Jean-Claude Drouot est né à Deux-Acren (Lessines) le 17 décembre 1938. Il se forme à la comédie au Jeune Théâtre de l’ULB avant de rejoindre Paris en 1959 pour y suivre les cours de l’acteur et metteur en scène français, Charles Dullin. Dès 1962, il monte sur les planches et interprète les grands classiques de la tragédie et les œuvres de Molière. En 1963, le comédien est sélectionné pour tenir le rôle de Thierry de Janville dans la série télévisée conçue par Jean-Claude Deret : " Thierry  la Fronde ". Du 3 novembre 1963 au 27 mars 1966, les 52 épisodes des aventures de Thierry la Fronde et de ses compagnon tiendront en haleine les téléspectateurs de la première chaîne de l’ORTF et de RTF Télévision. Thierry la Fronde révèle littéralement le talent de Jean-Claude Drouot. Tout le monde l'apprécie, les femmes principalement. D'ailleurs, beaucoup de mamans appellent leur petite fille, Isabelle comme l'héroïne de la série, l'amoureuse de Thierry de Janville. Il est vrai que Jean-Claude Drouot est doté d'un charisme qui crève l'écran. 

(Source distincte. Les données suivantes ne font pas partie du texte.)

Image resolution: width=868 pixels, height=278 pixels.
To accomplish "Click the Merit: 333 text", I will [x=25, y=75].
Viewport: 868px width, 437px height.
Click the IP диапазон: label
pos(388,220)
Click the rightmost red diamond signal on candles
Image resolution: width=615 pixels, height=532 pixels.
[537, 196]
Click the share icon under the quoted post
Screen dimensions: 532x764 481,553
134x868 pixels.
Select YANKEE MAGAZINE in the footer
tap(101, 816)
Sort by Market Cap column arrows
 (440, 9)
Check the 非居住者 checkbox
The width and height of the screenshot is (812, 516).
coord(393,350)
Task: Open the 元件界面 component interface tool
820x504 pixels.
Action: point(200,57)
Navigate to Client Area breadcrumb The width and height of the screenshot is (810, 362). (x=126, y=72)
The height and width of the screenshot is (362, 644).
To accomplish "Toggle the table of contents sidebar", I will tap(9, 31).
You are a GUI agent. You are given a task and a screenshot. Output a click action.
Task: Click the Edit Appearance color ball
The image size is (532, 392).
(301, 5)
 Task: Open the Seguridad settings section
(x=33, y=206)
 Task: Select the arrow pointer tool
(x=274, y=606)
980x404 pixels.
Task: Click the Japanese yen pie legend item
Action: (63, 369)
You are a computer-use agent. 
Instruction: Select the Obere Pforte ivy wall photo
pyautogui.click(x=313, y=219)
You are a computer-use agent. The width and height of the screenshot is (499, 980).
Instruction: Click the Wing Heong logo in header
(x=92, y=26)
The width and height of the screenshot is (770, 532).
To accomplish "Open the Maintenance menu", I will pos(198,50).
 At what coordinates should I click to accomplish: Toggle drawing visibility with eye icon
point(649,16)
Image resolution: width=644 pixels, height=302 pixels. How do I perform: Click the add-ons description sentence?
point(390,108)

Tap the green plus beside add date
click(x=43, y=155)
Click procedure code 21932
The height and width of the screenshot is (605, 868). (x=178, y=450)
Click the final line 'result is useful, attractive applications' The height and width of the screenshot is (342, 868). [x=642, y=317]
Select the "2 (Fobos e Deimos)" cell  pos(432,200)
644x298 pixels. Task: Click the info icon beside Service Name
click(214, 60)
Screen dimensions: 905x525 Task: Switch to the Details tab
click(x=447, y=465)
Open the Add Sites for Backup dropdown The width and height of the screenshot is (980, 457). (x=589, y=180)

Victime du succès qu'il remporte avec son rôle de Thierry la Fronde qui lui colle à la peau comme son collant de héros, Jean-Claude Drouot a du mal à percer au cinéma. Si, à la télévision, il incarne des personnages populaires, au cinéma, il joue plutôt dans des drames comme dans "Le bonheur" d'Agnès Varda ou dans "Les ruses du diable" de Paul Vecchiali. Il tourne sous la houlette de Claude Chabrol dans le film "La rupture". Il participe aussi à quelques grosses productions comme "Mister Freedom" de William Klein en 1969 ou "Le phare du bout du monde" de Billington en 1971. Toutefois, c'est à nouveau le petit écran qui le met à l'honneur. Ainsi en 1972, il tient le rôle de l'époux de Marie-Josée Nat dans la série : "Les gens de Mogador" d'après l'oeuvre d'Elisabeth Barbier. Il incarne à la télévision le Lion des Pyrénées, Gaston Phébus, dans la série française créée par Jacques Amand et Bernard Borderie. On le retrouve également plus tard dans le téléfilm : "L'affaire Dreyfus" d'Yves Boisset et à la télévision toujours, en 2005 dans la série "Les rois maudits" de Josée Dayan, tirée de la suite de romans historiques de Maurice Druon. 

Drouot et le théâtre

© ERIC CABANIS – IMAGEGLOBE

Jean-Claude Drouot à la télévision, Jean-Claude Drouot au cinéma n'en oublie pas pour autant sa première passion, le théâtre. D'ailleurs, dans les années 80, s'il se fait plus rare sur les petits et les grands écrans, c'est pour mieux remonter sur les planches. De 1984 à 1986, il dirige le Centre dramatique de Reims. De 1985 à 1990, on lui confie la direction du Théâtre national de Belgique. Pensionnaire de la Comédie Française de 1999 à 200, il devient directeur artistique de la Compagnie Jean-Claude Drouot et met en scène une multitude de pièces avec entre autres le Théâtre régional des Pays de la Loire. Comme il est originaire de Deux-Acren, le Centre culturel René Magritte de Lessines a donné son nom à sa salle de spectacle ou d'ailleurs, il revient jouer régulièrement. Ce n'est pas parce qu'il vit dans la ville lumière que Jean-Claude Drouot a oublié ses racines pour autant. Grand amateur de la tarte à maton de Grammont, Lessines et environs, privé de ce dessert typique à Paris, il a demandé la recette du maton préparé à base de lait caillé à une spécialiste. Mais il n'est pas certain que le comédien belge trouve dans la capitale française tous les ingrédients nécessaires.